Tech powerhouses Google and Apple are teaming up to develop software that would alert people if they've come into contact with someone who has tested positive for COVID-19.
The virus-tracing platform will connect iPhone and Android users via Bluetooth to an app managed by public health officials.
So let's break down what that means for your privacy. If someone tests positive for COVID-19 and opts to share that information on the app, other users will be notified if they've come in close proximity with that person. People can opt out if they wish to keep their information private.
Say you meet your neighbor outside for a short conversation. You later feel feverish and test positive for COVID-19 and willingly enter that information into the app.

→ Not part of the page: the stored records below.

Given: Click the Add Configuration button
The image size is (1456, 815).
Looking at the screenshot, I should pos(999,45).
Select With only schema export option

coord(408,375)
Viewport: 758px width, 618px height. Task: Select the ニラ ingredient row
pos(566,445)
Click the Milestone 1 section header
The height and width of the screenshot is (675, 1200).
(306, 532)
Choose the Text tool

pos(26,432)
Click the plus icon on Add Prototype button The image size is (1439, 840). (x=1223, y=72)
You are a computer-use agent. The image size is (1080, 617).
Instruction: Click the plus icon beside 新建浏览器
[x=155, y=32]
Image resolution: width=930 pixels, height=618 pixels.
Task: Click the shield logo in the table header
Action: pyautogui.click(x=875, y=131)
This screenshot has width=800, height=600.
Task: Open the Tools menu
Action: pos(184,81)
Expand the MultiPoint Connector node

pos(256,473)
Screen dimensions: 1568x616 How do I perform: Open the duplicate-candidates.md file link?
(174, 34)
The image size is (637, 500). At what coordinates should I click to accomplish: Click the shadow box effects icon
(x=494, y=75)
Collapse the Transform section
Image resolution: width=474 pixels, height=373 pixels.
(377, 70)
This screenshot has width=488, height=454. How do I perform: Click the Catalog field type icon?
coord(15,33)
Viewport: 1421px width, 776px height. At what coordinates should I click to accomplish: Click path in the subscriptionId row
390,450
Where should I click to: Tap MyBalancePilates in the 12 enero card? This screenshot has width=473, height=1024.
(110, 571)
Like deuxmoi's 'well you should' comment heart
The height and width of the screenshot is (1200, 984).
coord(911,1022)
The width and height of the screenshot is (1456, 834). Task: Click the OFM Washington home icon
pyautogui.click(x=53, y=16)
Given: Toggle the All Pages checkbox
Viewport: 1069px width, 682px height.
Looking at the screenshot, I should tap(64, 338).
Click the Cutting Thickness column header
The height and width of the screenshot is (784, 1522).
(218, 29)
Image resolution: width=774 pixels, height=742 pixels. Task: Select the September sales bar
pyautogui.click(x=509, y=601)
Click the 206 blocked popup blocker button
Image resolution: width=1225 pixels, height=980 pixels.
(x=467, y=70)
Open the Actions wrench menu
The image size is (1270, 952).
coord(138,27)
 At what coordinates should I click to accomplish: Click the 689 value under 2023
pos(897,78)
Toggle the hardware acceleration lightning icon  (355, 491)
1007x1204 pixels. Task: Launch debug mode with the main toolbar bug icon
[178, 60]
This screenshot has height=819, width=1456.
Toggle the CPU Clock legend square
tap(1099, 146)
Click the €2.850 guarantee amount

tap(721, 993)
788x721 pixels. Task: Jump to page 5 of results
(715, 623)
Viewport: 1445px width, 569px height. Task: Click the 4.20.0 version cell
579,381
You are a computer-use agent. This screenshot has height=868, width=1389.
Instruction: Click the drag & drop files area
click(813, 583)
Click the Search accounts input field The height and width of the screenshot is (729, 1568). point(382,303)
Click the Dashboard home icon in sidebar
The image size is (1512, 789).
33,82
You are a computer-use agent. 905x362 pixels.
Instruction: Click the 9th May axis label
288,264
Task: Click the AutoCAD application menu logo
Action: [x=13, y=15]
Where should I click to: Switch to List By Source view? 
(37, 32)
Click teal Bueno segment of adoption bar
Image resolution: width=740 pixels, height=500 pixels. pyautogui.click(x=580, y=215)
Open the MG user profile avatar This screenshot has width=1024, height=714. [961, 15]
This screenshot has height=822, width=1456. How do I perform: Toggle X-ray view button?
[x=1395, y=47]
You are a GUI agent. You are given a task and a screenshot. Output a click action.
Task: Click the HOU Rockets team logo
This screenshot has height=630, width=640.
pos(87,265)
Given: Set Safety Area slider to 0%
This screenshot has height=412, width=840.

If your neighbor also has the app, Bluetooth technology in your phones will record that you both have been in close proximity with each other and then anonymously share that with broadcast beacons. Your neighbor will then be alerted of possible exposure to someone with the virus but it will not share your identity with them.
This raises concerns with privacy activists because the two companies could potentially track roughly three billion people worldwide.
Jennifer Granick of the American Civil Liberties Union said, "People will only trust these systems if they protect privacy, remain voluntary, and store data on an individual's device, not a centralized repository. ... We will remain vigilant moving forward to make sure any contact tracing app remains voluntary and decentralized."
Some other tech companies, governments and research organizations have developed their own versions of contact-tracing technology. Numerous countries around the world have tried to implement this strategy but have run into privacy and connectivity obstacles. Google and Apple hope their software will resolve these issues and help curb the spread of the coronavirus.